Task input:
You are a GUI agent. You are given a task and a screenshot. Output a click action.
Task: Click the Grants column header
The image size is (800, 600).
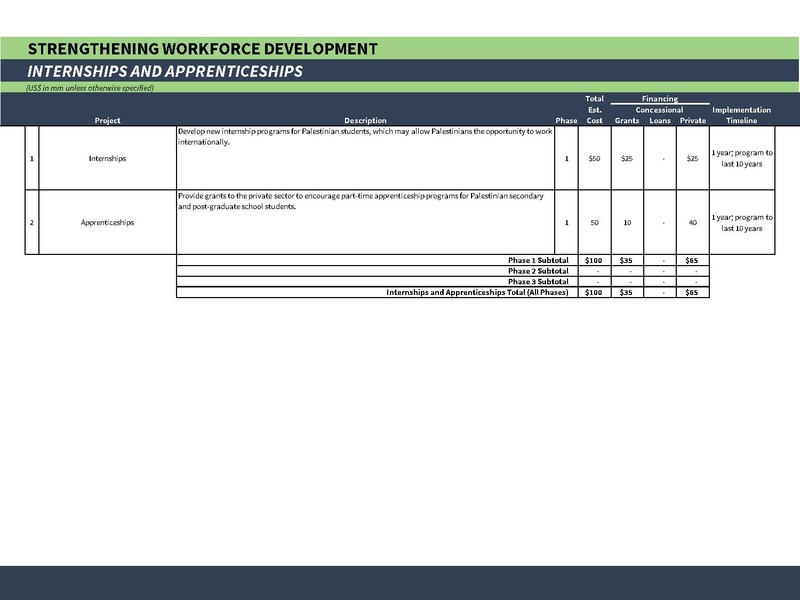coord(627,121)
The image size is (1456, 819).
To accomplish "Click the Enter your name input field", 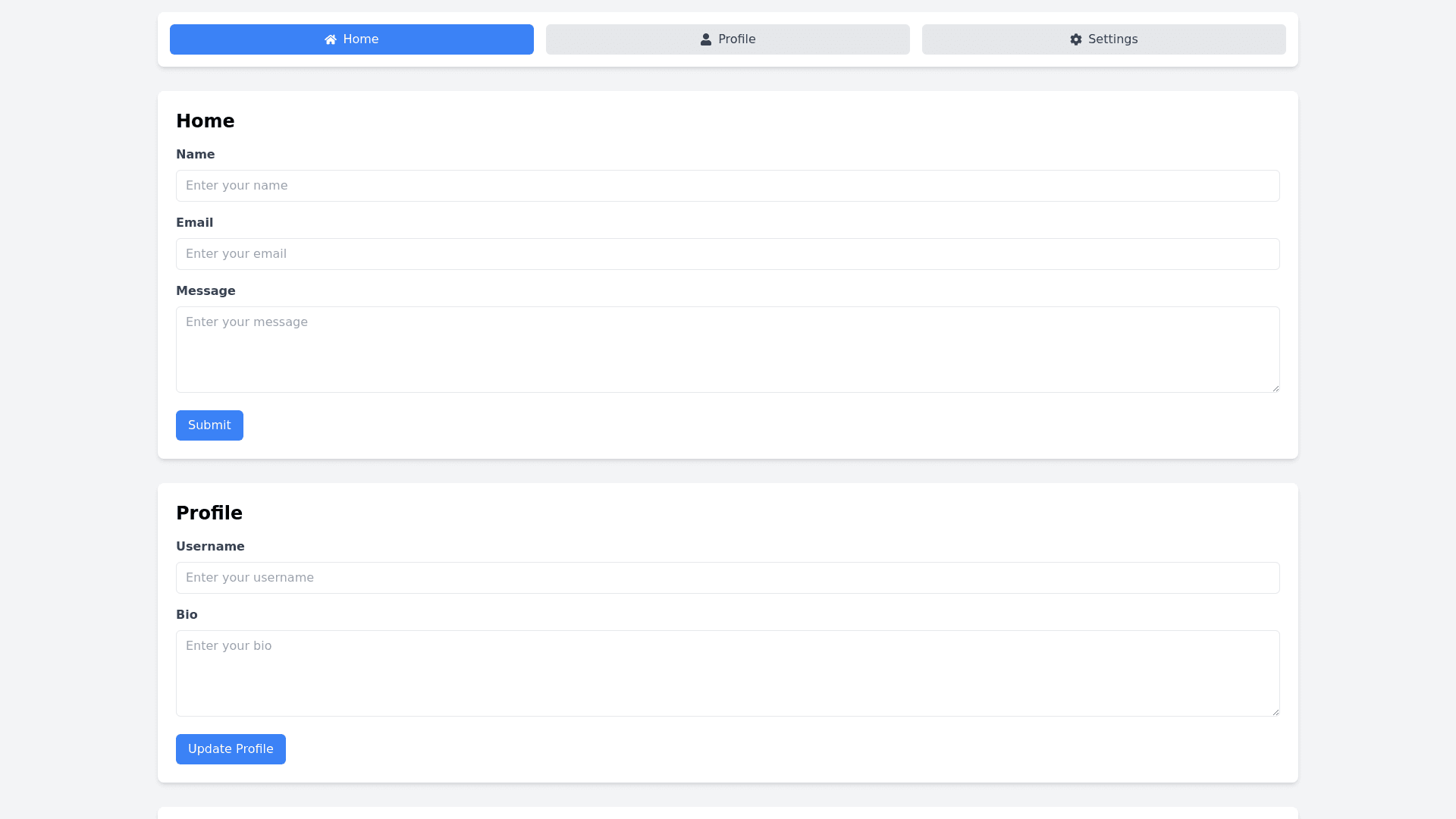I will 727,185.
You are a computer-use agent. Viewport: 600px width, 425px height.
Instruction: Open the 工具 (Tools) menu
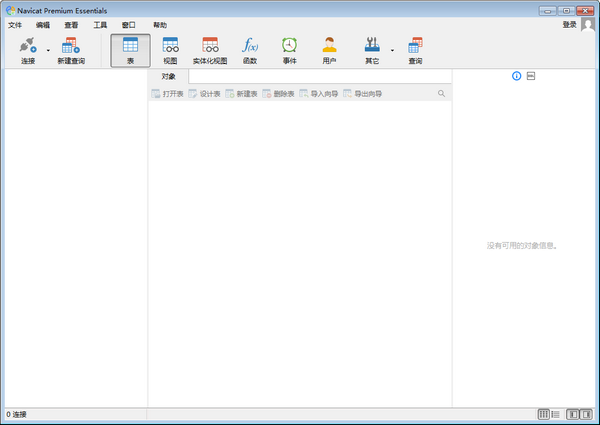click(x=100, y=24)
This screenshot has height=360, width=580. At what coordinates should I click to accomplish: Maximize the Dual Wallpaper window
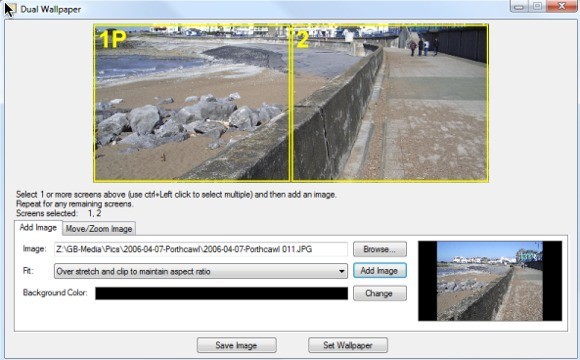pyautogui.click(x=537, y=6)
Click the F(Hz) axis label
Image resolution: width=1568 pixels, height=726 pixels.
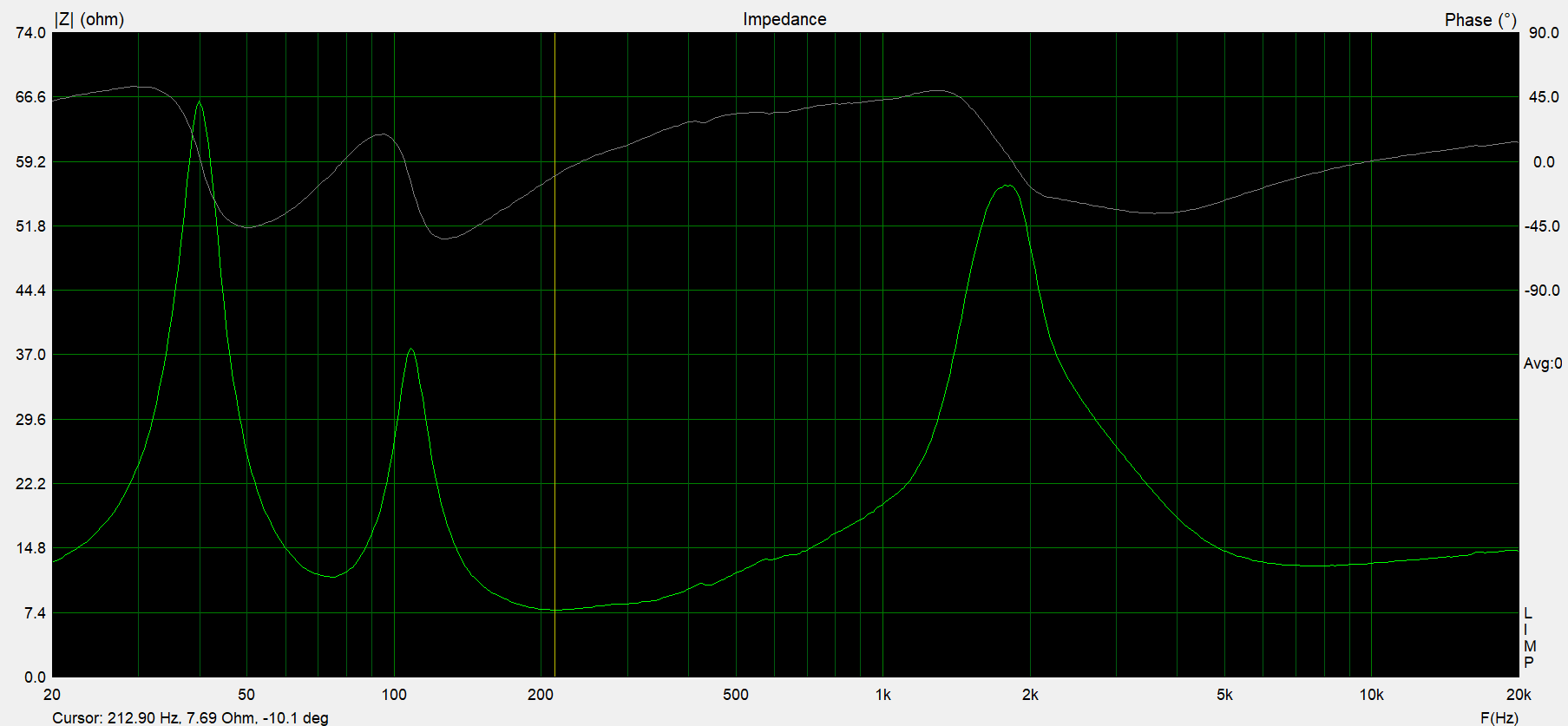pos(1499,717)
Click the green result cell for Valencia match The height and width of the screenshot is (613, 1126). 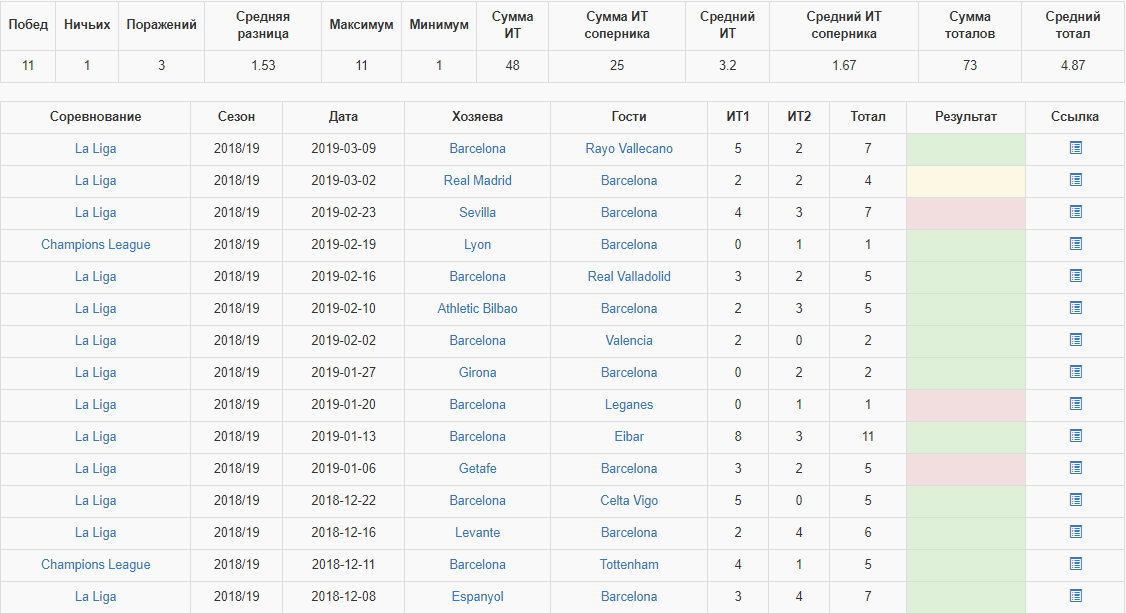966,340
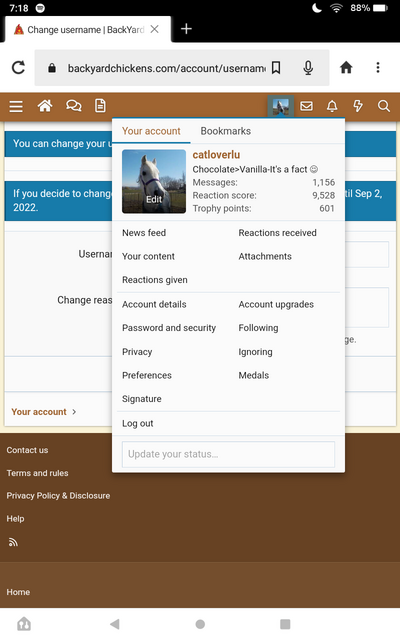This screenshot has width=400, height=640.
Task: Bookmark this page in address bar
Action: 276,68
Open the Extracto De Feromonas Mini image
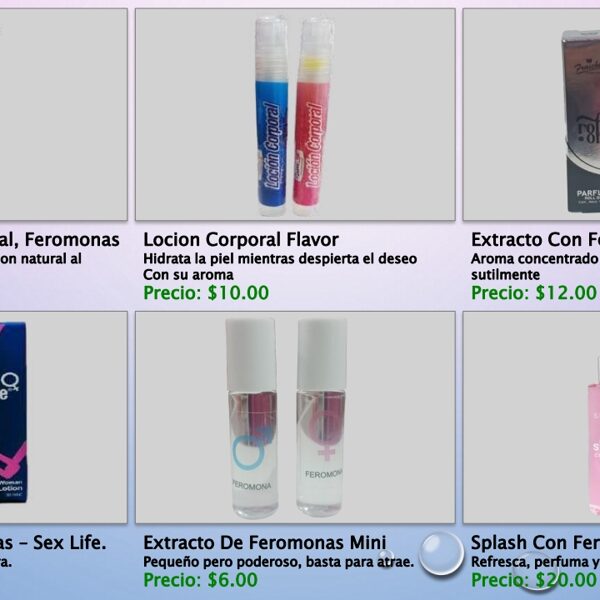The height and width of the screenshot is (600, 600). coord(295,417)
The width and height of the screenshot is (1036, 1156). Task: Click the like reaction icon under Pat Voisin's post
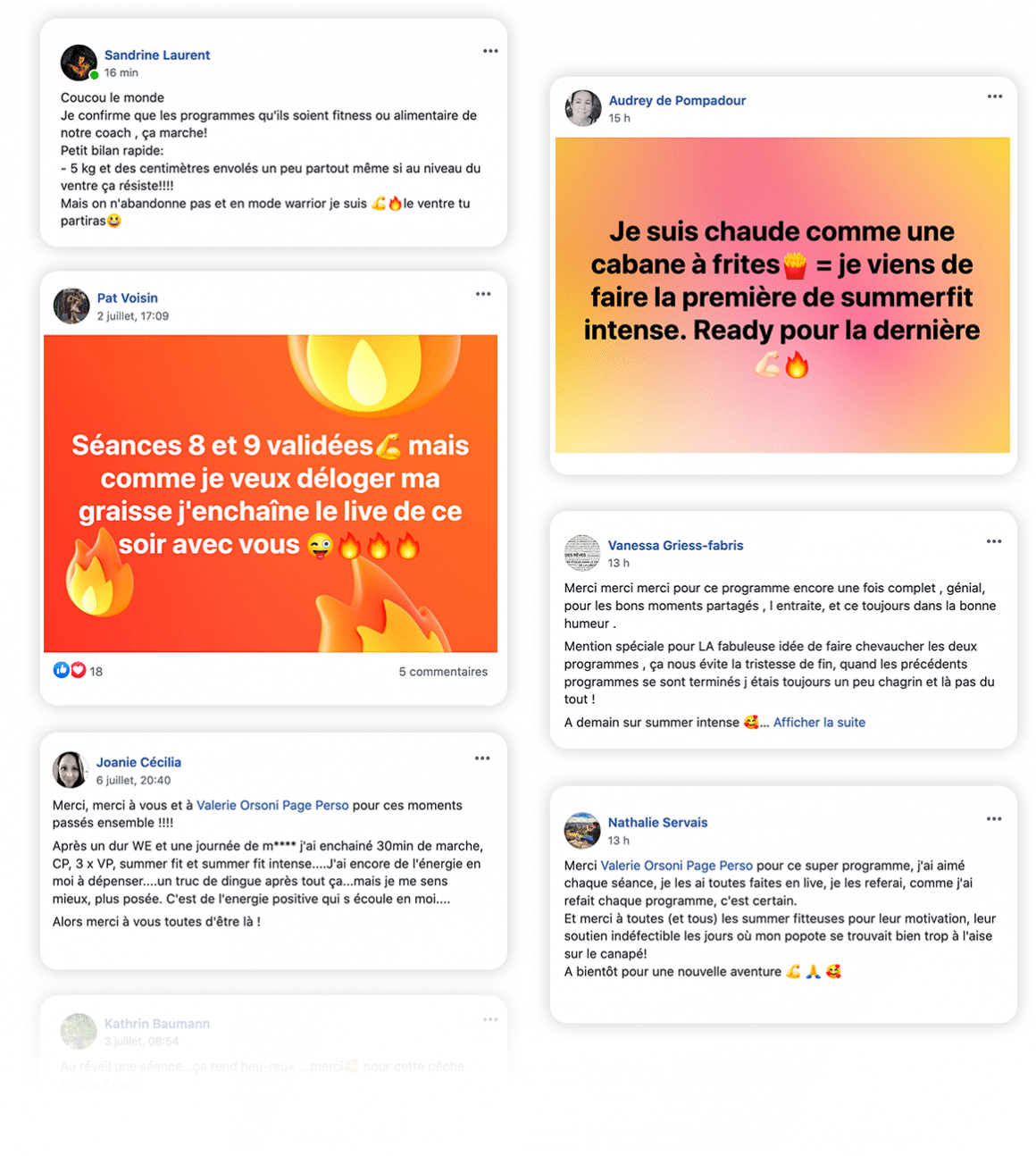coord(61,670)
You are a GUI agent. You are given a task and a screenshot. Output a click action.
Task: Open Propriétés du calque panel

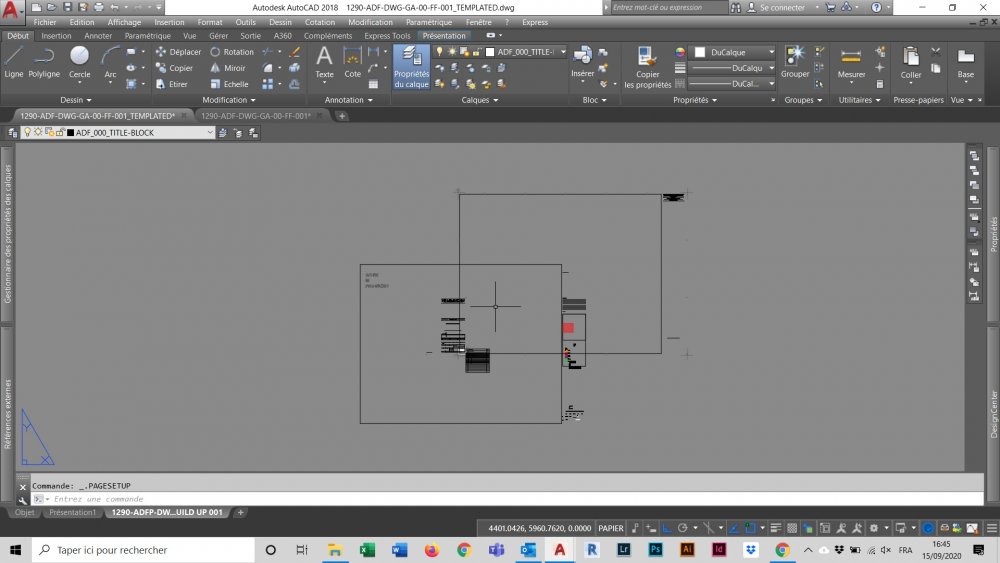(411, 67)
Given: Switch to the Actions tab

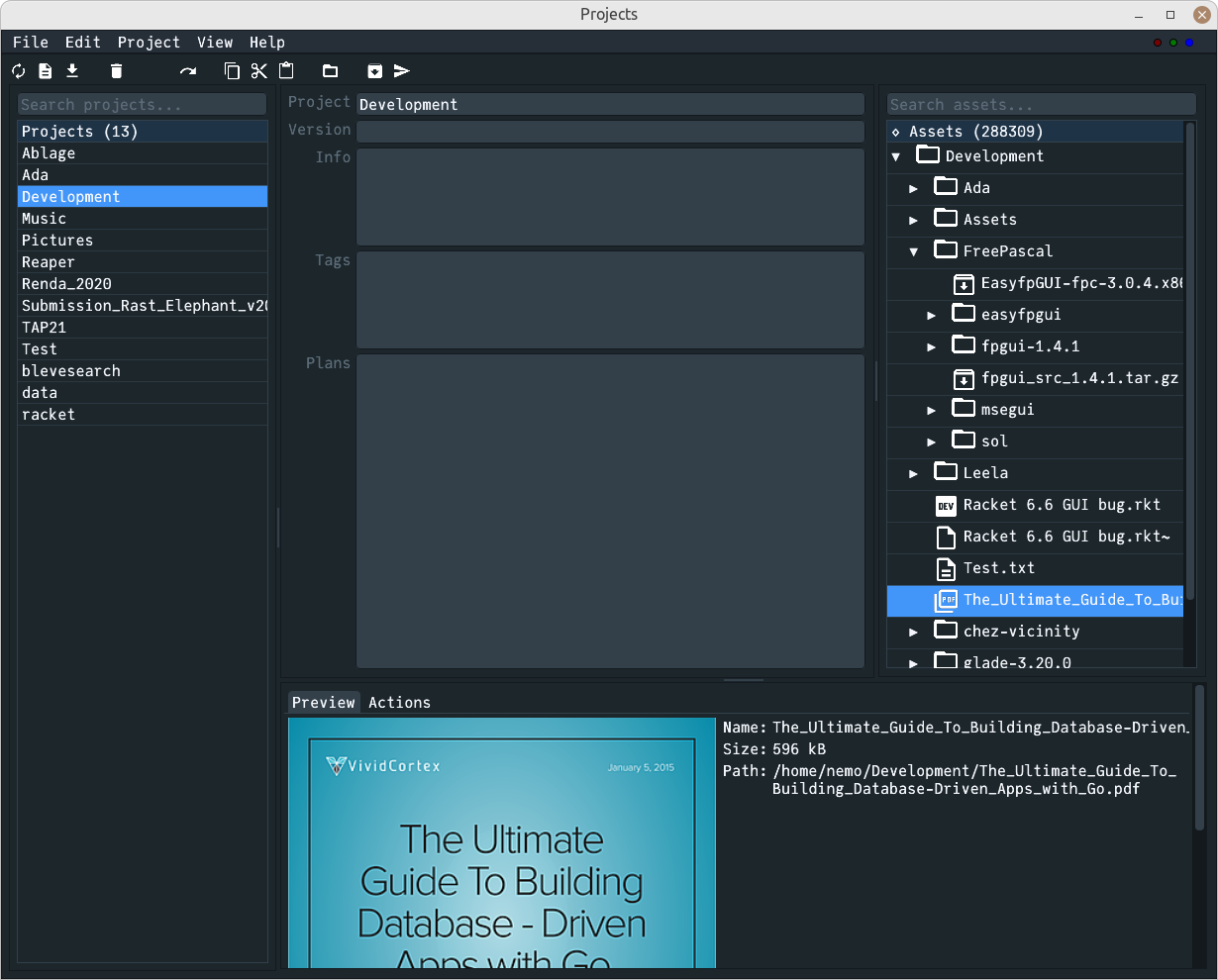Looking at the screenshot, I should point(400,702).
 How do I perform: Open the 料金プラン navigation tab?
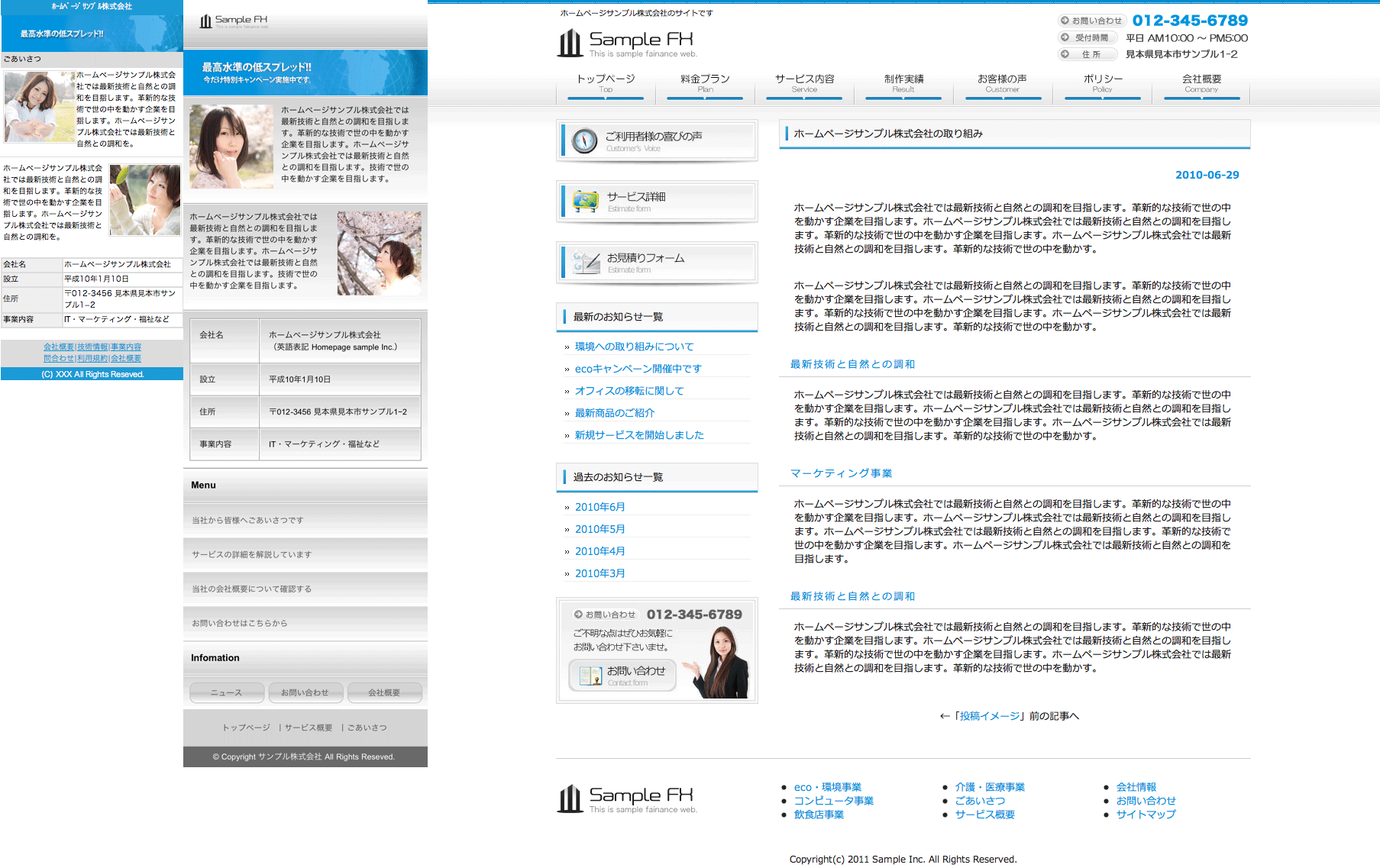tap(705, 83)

Goal: Rewrite the records from the line that contains "Given: Switch to the Actions tab" through the end of the records, both ends included, replacing "Switch to" with "Open" and changing nothing else. Leave the pictures out of your answer.

Full output:
Given: Open the Actions tab

Looking at the screenshot, I should point(400,702).
 How do I perform: Open the 料金プラン navigation tab?
tap(705, 83)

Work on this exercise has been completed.